Python tarfile Module AREGTYPE Normalization Vulnerability

A vulnerability exists in the Python tarfile module's handling of certain tar archive types. When processing multi-block members encoded with GNU long name or long link types, the module incorrectly normalizes AREGTYPE blocks to DIRTYPE. This misinterpretation can lead to errors, such as skipping necessary updates to the TarInfo entry type, which may cause subsequent read operations to fail. The issue has been observed in Python versions 3.9 through 3.14 on both macOS and Linux.

Impact

This vulnerability can cause corruption in the TarInfo header by misclassifying entry types, particularly when valid file entries are incorrectly identified as directories.
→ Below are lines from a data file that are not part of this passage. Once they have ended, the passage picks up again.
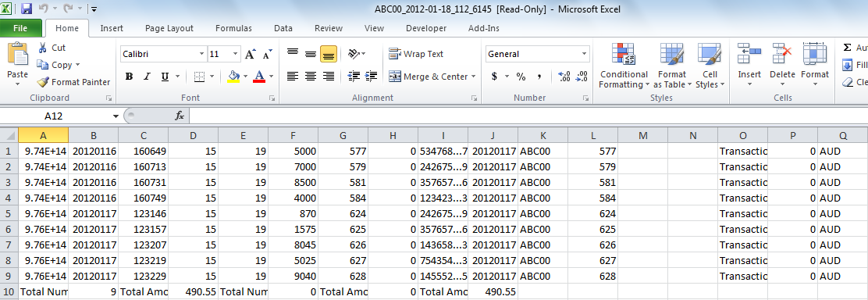
Task: Click the Save icon in quick access toolbar
Action: point(27,9)
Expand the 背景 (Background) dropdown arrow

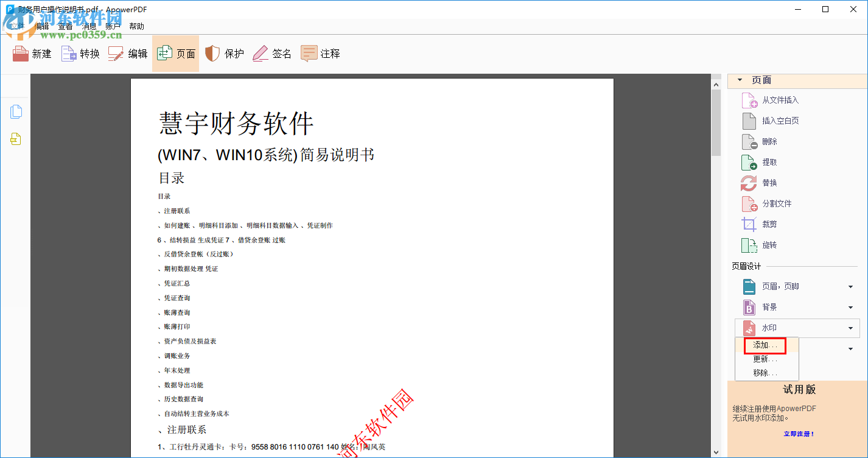click(x=851, y=307)
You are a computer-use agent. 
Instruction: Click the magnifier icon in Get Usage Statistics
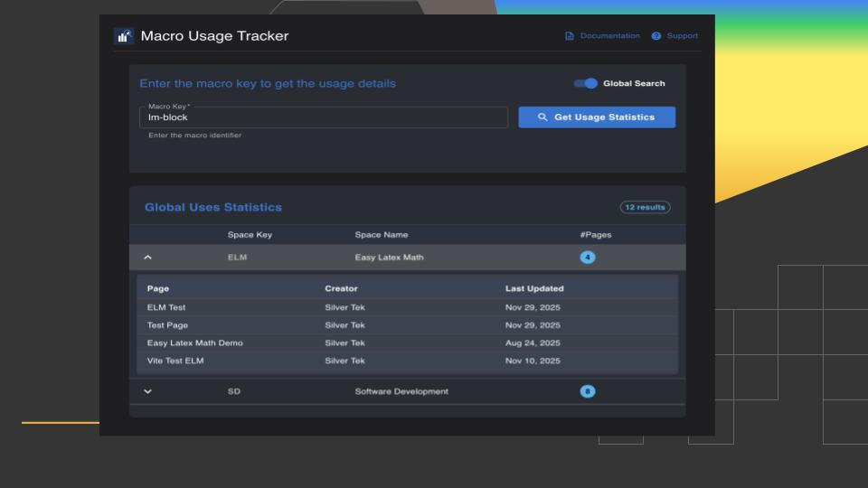pos(543,117)
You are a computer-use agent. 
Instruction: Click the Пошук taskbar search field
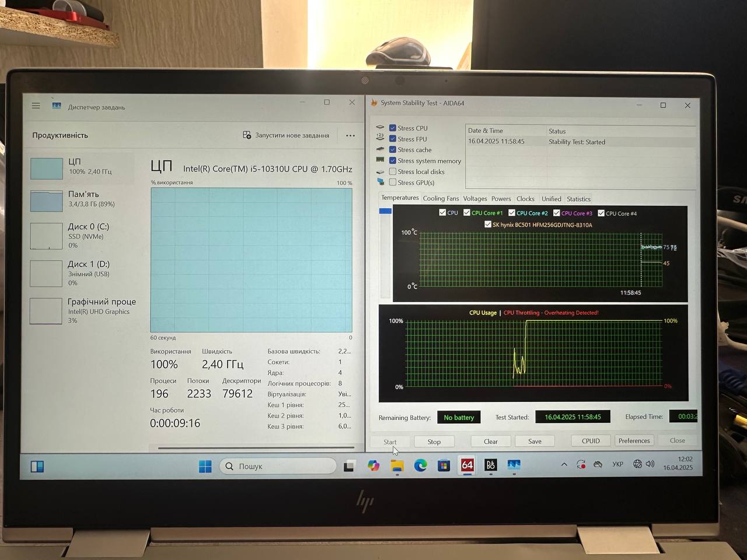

Such corruption can disrupt the normal processing of tar files, leading to exceptions that are silently ignored, causing the tarfile module to mistakenly conclude that there are no more entries to read.

Reproduction

The vulnerability can be reproduced by creating a tar archive that includes entries with GNU long name or long link types, and AREGTYPE blocks. When this archive is processed with the tarfile module, the normalization error will occur, corrupting the entry types and causing the described read failures.

Remediation

Users can update to the latest version of Python, where this vulnerability has been addressed. Instructions for updating Python can be found in the Python documentation.